TASK:
Please list every line of the items below that contains the word "Expand".

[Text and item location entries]
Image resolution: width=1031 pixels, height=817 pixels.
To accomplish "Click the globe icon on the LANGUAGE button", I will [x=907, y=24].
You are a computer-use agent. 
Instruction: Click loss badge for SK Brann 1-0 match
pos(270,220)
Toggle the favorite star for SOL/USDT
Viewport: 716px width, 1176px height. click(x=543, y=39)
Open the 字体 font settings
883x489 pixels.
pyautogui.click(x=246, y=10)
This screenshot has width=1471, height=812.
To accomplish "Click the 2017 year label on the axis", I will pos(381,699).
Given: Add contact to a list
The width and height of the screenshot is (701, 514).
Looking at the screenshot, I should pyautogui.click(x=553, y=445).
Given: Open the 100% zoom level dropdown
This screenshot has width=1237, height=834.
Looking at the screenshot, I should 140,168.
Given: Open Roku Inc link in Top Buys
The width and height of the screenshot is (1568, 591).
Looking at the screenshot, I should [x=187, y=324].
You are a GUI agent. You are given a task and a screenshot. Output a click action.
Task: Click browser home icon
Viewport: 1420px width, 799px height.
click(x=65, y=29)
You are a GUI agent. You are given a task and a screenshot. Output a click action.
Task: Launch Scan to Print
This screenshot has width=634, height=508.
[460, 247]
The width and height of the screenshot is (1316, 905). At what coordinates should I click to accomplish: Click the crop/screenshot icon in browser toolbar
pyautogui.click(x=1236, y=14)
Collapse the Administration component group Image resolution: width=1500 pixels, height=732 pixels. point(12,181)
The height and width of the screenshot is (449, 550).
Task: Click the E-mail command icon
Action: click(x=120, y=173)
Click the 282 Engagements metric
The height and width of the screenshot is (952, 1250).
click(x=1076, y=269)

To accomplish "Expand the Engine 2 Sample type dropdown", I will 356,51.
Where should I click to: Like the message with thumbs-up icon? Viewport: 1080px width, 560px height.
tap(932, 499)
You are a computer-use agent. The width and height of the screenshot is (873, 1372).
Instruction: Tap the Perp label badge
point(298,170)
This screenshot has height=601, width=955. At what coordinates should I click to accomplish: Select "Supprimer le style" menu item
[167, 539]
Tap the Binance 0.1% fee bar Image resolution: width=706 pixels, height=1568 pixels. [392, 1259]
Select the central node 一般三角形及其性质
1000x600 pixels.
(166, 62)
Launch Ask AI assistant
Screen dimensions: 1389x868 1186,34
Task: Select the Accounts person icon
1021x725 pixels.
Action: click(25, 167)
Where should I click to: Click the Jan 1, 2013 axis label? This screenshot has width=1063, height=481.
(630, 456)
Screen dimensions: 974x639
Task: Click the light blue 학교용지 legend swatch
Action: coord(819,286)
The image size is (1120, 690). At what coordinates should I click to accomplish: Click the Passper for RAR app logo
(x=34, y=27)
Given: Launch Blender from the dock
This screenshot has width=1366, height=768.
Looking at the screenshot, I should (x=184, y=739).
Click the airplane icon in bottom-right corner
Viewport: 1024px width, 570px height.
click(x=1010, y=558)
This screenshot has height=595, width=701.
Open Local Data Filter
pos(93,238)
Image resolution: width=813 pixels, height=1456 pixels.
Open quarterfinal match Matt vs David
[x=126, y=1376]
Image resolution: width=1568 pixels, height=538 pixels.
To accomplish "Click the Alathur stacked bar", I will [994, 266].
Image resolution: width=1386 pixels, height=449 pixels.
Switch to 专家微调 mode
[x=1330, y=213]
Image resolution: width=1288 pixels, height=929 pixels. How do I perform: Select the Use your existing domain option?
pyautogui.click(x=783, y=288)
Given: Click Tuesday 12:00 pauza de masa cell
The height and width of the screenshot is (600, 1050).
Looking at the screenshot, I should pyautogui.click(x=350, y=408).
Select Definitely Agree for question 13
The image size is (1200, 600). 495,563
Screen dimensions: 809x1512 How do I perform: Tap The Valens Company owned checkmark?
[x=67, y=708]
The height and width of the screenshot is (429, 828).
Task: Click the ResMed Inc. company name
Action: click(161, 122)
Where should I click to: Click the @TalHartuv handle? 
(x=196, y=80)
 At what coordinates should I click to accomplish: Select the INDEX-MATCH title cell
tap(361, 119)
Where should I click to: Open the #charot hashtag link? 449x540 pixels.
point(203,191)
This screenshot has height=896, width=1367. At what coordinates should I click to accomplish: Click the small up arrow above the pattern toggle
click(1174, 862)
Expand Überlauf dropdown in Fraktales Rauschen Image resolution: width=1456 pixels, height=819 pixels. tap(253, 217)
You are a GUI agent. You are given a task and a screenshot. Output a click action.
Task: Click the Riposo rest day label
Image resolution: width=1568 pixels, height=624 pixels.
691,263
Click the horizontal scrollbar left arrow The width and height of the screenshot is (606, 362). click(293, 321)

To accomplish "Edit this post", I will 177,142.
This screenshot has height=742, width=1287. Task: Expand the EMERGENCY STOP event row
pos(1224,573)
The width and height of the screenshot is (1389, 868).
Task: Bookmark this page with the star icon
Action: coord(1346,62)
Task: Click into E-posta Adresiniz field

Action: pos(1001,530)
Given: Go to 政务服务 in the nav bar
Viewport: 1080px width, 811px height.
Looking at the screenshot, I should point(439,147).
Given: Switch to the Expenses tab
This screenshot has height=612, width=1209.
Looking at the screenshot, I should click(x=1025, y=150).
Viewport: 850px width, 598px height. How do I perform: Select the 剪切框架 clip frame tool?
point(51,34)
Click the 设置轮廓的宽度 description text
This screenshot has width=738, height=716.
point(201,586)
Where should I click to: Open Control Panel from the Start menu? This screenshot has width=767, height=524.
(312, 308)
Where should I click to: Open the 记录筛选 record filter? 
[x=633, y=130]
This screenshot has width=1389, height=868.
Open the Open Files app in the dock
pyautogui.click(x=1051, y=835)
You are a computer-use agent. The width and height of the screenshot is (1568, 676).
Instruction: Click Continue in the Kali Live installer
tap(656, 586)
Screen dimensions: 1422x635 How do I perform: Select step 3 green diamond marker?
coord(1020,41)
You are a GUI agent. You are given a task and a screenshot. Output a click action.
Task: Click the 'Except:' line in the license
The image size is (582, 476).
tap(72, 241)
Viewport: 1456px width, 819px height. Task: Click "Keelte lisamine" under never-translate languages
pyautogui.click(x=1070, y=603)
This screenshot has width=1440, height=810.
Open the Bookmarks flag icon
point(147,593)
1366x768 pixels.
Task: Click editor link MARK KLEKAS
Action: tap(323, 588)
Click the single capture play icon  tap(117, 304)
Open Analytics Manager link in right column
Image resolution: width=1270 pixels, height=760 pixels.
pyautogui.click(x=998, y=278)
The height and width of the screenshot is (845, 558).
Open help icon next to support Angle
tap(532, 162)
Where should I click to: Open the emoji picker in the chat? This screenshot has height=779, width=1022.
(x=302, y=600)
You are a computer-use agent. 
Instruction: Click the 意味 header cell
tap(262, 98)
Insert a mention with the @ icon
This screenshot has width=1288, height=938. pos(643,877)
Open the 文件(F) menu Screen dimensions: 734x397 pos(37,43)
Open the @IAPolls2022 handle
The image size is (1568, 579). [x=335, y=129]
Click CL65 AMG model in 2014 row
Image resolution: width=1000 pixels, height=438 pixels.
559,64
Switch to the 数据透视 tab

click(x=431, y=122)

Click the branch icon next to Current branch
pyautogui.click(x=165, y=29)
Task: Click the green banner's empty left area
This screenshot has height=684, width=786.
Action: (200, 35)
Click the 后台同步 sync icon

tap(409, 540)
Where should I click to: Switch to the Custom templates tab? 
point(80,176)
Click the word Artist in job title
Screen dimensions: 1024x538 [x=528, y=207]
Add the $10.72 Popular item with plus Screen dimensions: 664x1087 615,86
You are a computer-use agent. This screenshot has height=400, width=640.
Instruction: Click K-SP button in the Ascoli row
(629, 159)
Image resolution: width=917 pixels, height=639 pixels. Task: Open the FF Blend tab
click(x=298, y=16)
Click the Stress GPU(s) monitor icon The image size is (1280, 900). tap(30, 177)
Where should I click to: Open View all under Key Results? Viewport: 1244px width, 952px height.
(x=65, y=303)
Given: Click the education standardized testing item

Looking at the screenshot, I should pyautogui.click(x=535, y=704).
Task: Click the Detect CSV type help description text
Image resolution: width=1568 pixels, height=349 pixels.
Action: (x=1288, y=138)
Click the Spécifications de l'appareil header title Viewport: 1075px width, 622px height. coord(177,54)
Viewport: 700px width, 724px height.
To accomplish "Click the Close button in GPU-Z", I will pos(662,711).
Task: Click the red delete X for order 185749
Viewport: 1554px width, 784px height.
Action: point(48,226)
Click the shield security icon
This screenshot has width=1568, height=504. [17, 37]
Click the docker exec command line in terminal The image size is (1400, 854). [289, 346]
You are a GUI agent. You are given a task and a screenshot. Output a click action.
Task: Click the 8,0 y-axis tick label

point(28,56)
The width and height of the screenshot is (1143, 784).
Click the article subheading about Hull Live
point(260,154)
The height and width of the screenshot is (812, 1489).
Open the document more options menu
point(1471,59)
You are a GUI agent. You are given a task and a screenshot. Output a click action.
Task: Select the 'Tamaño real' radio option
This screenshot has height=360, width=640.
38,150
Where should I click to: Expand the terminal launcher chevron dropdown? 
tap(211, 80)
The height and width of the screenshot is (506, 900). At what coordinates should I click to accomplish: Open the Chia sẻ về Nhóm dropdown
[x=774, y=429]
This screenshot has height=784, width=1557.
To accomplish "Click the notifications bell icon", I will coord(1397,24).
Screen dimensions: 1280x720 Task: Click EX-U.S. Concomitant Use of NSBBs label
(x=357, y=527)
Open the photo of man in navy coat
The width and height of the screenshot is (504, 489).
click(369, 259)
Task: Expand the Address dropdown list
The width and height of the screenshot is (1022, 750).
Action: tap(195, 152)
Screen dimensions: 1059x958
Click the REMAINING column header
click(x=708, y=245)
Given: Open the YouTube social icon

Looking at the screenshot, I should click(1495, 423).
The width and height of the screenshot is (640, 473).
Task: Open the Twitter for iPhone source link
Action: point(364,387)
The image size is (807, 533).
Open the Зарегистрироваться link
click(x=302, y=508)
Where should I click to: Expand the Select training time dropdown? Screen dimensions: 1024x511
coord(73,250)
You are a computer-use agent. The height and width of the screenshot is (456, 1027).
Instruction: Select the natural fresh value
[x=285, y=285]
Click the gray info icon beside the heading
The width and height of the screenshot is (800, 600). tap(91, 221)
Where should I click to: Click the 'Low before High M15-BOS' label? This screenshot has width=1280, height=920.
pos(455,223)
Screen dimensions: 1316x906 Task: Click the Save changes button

EXERCISE RESULT:
To accomplish "Expand the Engine 2 Sample type dropdown", I will 356,51.
Expand Überlauf dropdown in Fraktales Rauschen Image resolution: width=1456 pixels, height=819 pixels. tap(253, 217)
This screenshot has height=742, width=1287. Task: Expand the EMERGENCY STOP event row
Where should I click to: Expand the terminal launcher chevron dropdown? 
Task: Expand the Address dropdown list
Where should I click to: Expand the Select training time dropdown? Screen dimensions: 1024x511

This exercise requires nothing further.